Imagining Welfare Futures
Author | : Gordon Hughes |
Publsiher | : Routledge |
Total Pages | : 183 |
Release | : 2005-08-04 |
Genre | : Health & Fitness |
ISBN | : 9781134676798 |
Download Imagining Welfare Futures Book in PDF, Epub and Kindle
Imagining Welfare Futures explores possible futures of welfare by considering different types of relationship between the public and the state through which social welfare may be organized beyond the millennium. By drawing on contemporary debates about the 'citizen', 'the community' and 'the consumer', the book explores what each of these imaginary figures might mean for the next generation of welfare users.

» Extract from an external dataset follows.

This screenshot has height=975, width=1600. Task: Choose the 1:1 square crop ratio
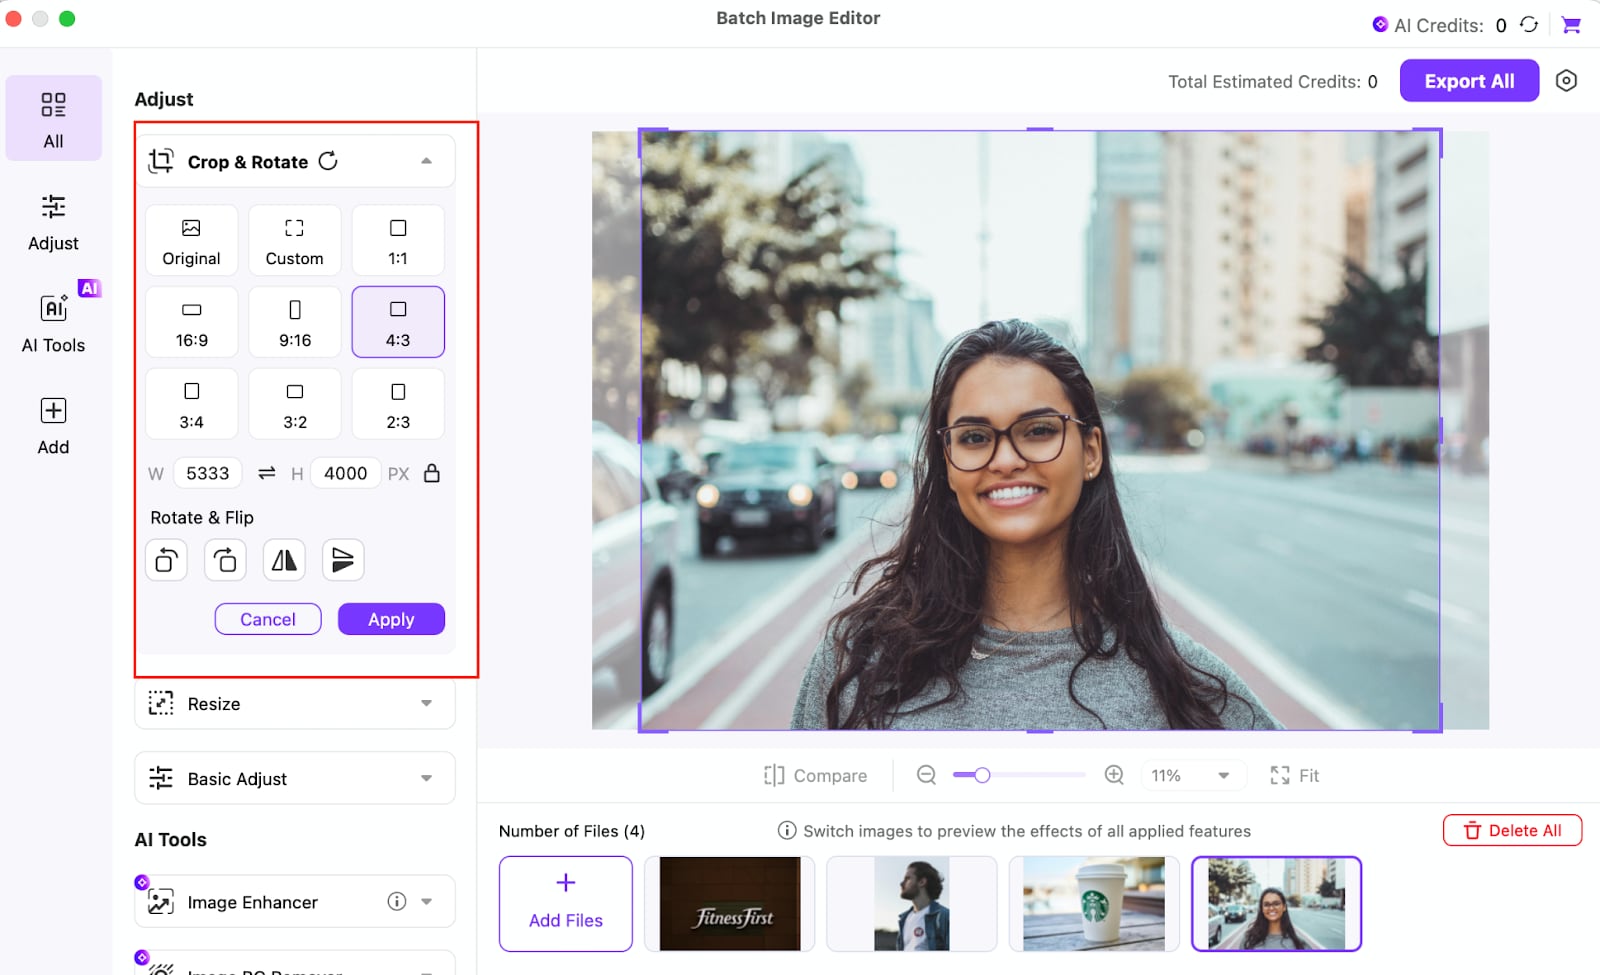point(398,240)

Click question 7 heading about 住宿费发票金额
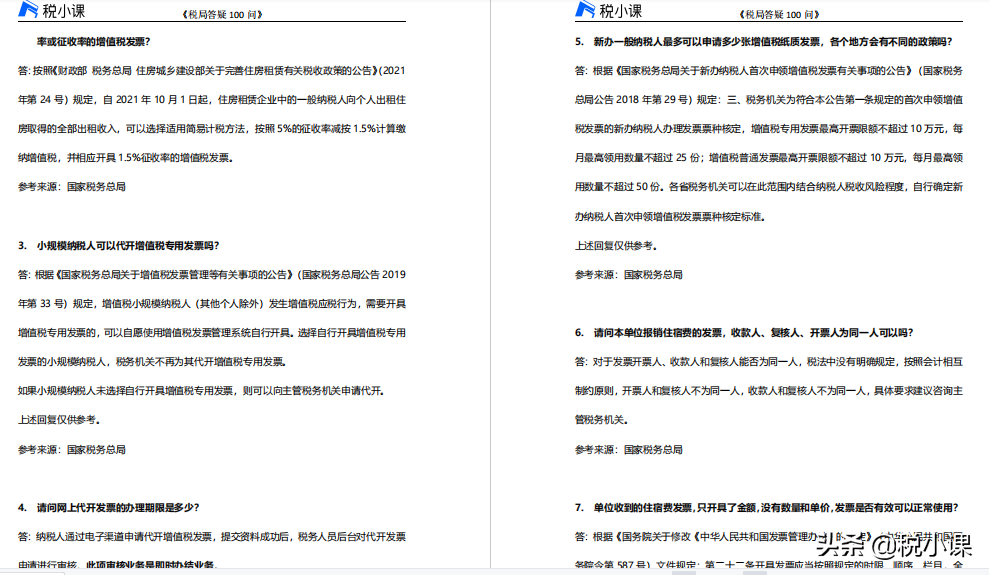coord(766,507)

Re writing Pasts Imagining Futures
Author | : Gomia, Victor N.,Ndi, Gilbert Shang |
Publsiher | : Spears Media Press |
Total Pages | : 262 |
Release | : 2018-02-20 |
Genre | : Literary Criticism |
ISBN | : 9781942876182 |
Download Re writing Pasts Imagining Futures Book in PDF, Epub and Kindle
The papers in this volume focus on fiction and theatre in their traditional forms as well as in their encounters with novel and innovative forms and avenues of dissemination. As a cultural practice that emerged from a process of protest and contestation of hegemony, it is understandable that one main concern in African literature and literary criticism is the resistance against the emergence of marginalizing centers in formerly or currently marginalized societies with regard to discourses, aesthetics and media of creation. These new centers that sometimes undermine the strategic/tactical exploitation of the relative advantage procured by each medium run the risk of leading to new forms of stratification that mitigate the import of African and African diasporic literatures. The collection of essays therefore seeks to analyze the representation of pertinent socio-political and historical questions in a variety of postcolonial texts from Africa and the African diasporas, notably the Caribbean islands and the United States of America. However, far from re-writing of history in a way that cedes to conservative worldviews, creative writers and critics simultaneously attempt to chart ways forward for socially all-inclusive futures. In the context of colonial and neo-colonial legacies that seem to forestall any sense of individual and collective self-fulfillment, contributors to this volume examine the pertinence of African fiction and theatre in imagining new vistas of re-conceptualizing the postcolonial condition in ways that re-galvanize the belief in an enabling future.